--- RECORDS SUPPLIED ---

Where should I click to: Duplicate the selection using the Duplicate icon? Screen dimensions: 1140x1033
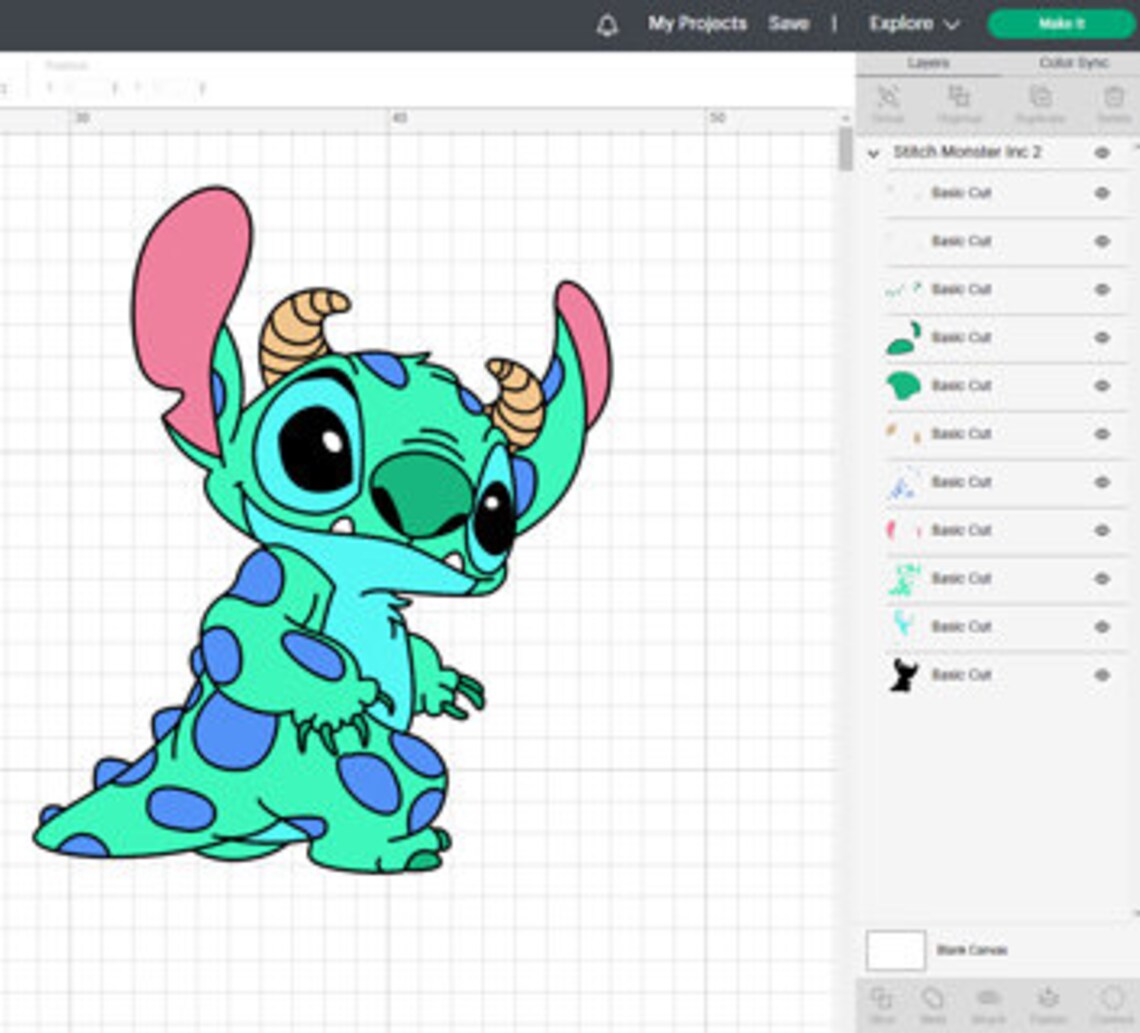point(1040,105)
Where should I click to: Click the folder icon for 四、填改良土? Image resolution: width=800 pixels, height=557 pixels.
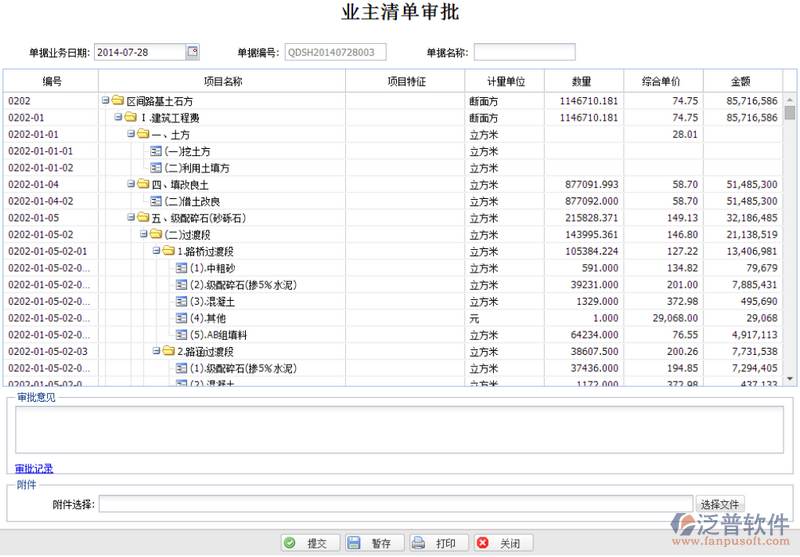[x=143, y=185]
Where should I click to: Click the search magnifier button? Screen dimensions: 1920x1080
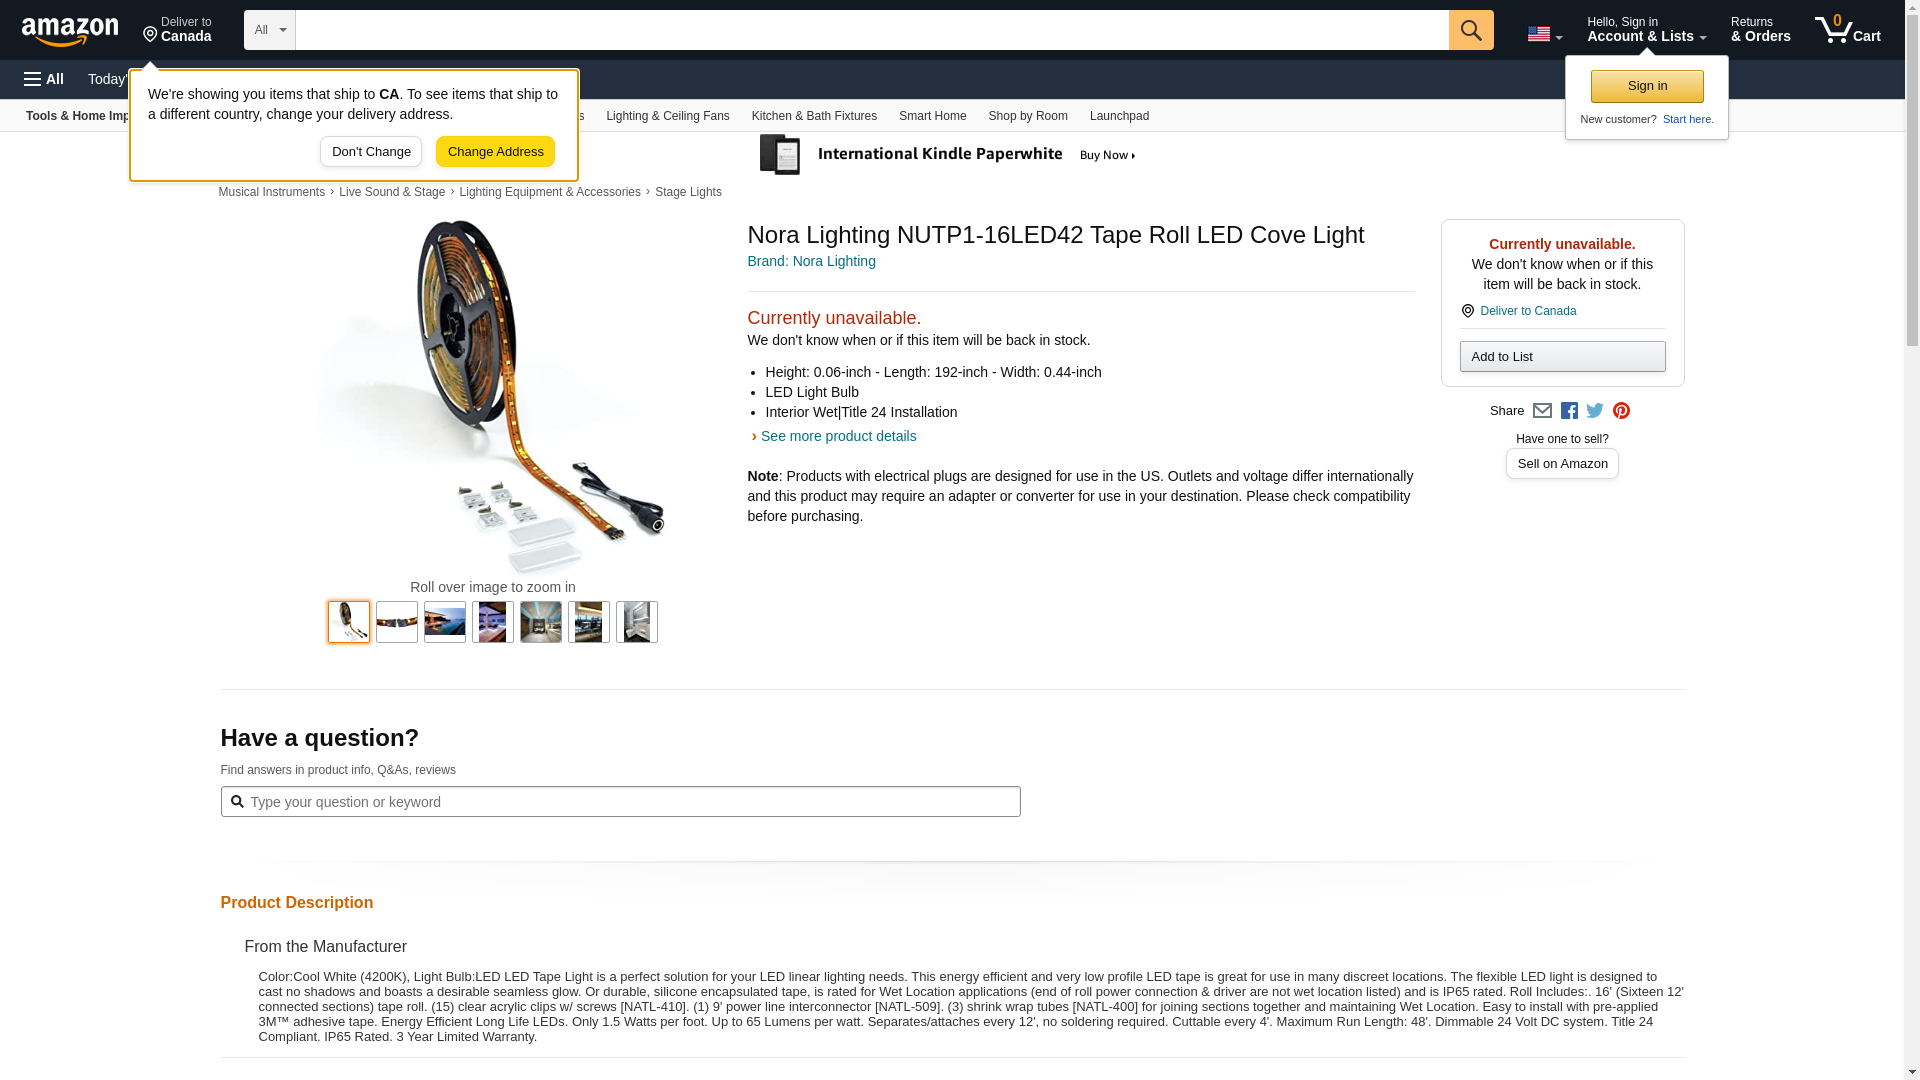[x=1470, y=30]
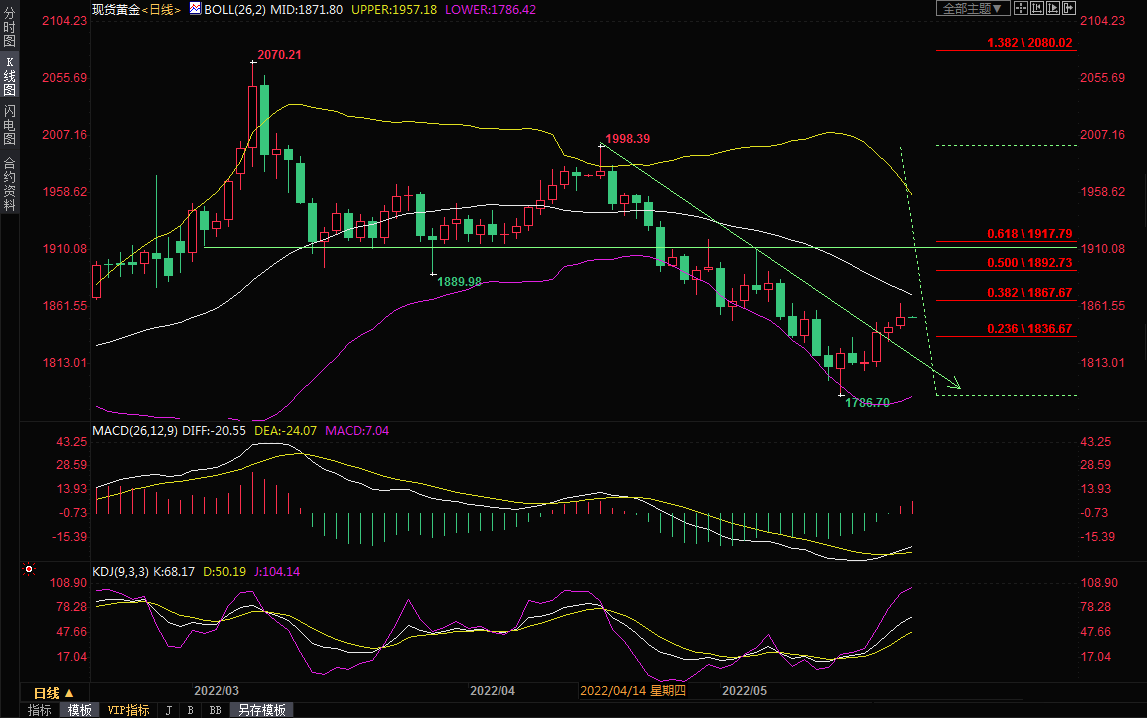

---

> **PROBLEM DETAILS**: Beginning at the line that contains "Where should I click to: Click the search", give the remaining lines of the records again exactly, through the last one. Leave out pictures.

> **OUTPUT BELOW**:
Where should I click to: Click the search magnifier button? Screen dimensions: 1920x1080
[x=1470, y=30]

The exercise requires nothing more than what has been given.